A full week in automotive news with a lot of moving parts. Here’s what got buried under the bigger headlines.
Citroën’s concept vehicle with cardboard body elements made significant rounds this week — the Oli concept is a lightweight EV study that uses honeycomb cardboard panels on the roof and hood as part of a broader argument about the merits of building smaller, lighter electric vehicles rather than heavier, range-maximized ones. It’s genuinely interesting engineering thinking, even if the material choices are provocative. The core question it raises — whether the industry should be optimizing for weight reduction rather than battery capacity growth — is worth taking seriously regardless of how the concept is received.

Toyota’s chairman Akio Toyoda continued his public skepticism about EV-only mandates this week, reiterating the company’s position that a diversified approach — including hybrids and hydrogen — will reduce emissions more effectively and more broadly than forcing a single battery electric technology path. He’s been saying versions of this for a while, but the California mandate has given the argument renewed urgency. Whether regulators listen is a different question from whether the argument is analytically sound.

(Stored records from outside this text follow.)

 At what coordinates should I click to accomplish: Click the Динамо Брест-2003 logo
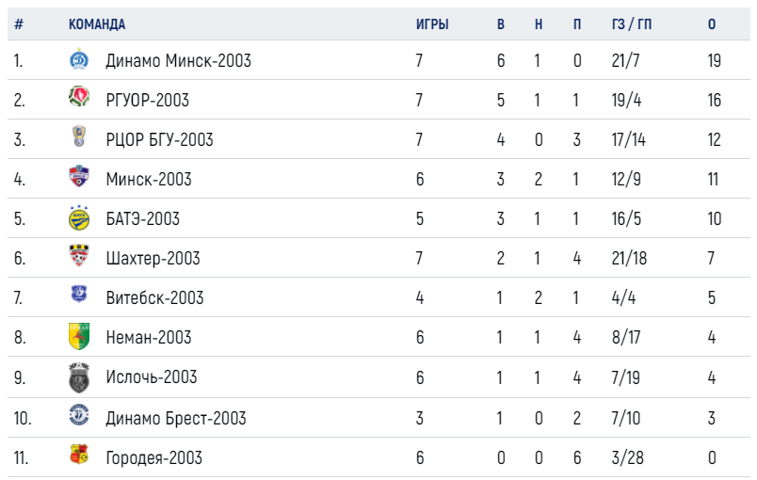[x=79, y=415]
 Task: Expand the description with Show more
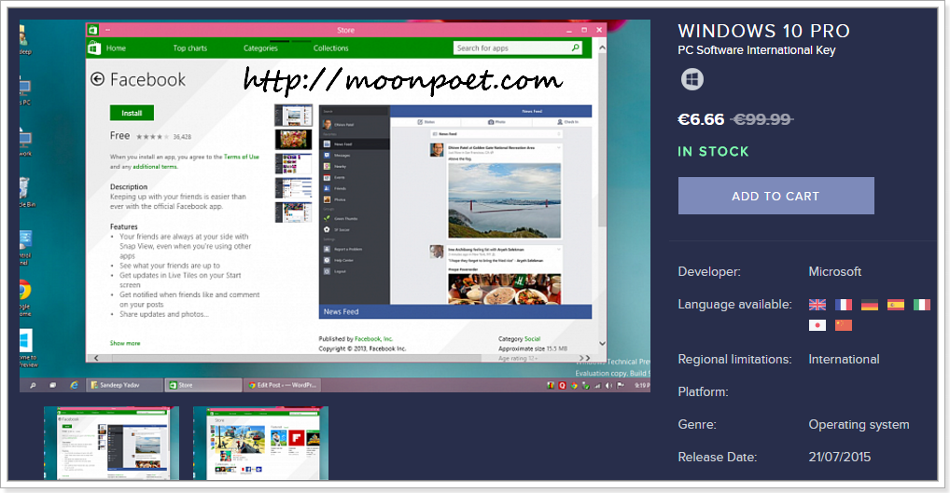coord(125,343)
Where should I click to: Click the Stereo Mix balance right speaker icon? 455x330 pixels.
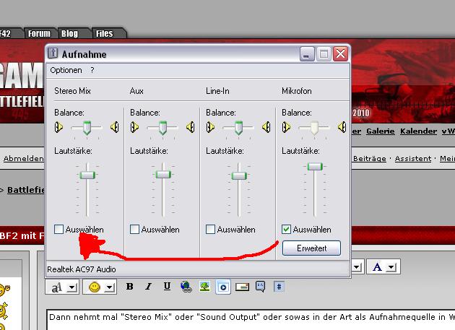(114, 128)
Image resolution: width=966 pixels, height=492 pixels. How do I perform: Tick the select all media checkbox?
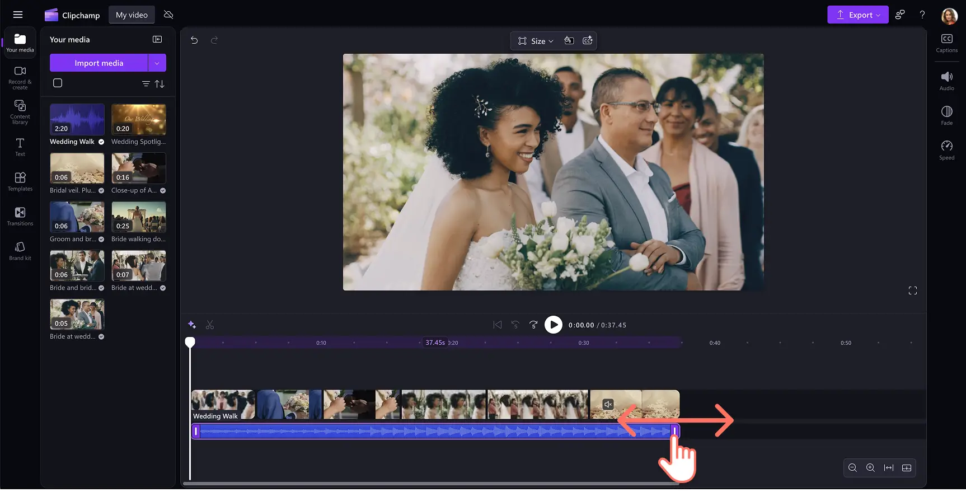point(58,83)
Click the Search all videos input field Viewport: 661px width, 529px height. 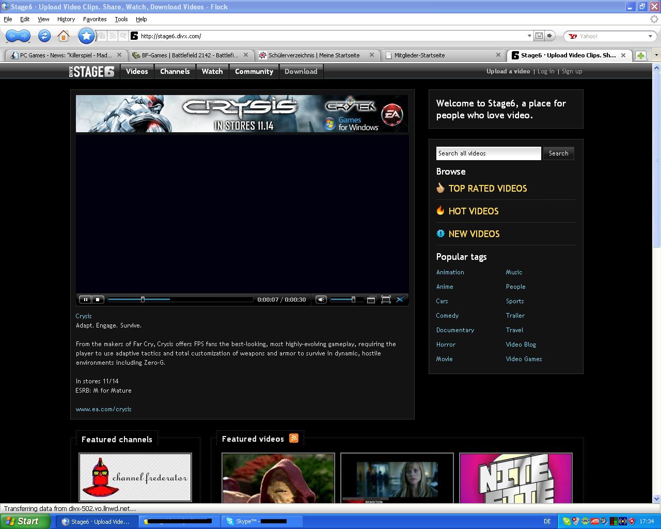(x=488, y=153)
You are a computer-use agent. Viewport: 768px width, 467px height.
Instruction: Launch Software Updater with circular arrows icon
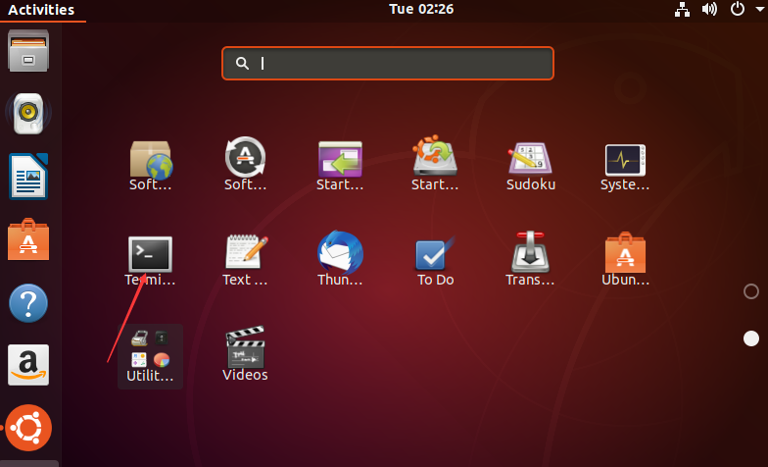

The Ford F-150 Lightning took another price increase, compounding the gap between what early reservation holders expected to pay and what the truck now costs. The economics of EV production continue to bump into the realities of battery material costs and manufacturing ramp challenges, with buyers absorbing the difference.
Used car prices continued their gradual correction this week. Manheim’s wholesale index is now showing meaningful declines from the historic peaks of early 2022, and that’s beginning to filter through to retail. It’s not a dramatic price drop — the used market is normalizing, not collapsing — but buyers who have been priced out for the past 18 months may find more reasonable conditions in the months ahead.